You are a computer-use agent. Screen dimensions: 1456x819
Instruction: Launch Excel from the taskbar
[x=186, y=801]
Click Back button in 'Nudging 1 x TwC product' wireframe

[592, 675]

Problem requirements
Output the whole of the material above, exactly.

Answer
You are a computer-use agent. Screen dimensions: 1456x819
Instruction: Launch Excel from the taskbar
[x=186, y=801]
Click Back button in 'Nudging 1 x TwC product' wireframe

[592, 675]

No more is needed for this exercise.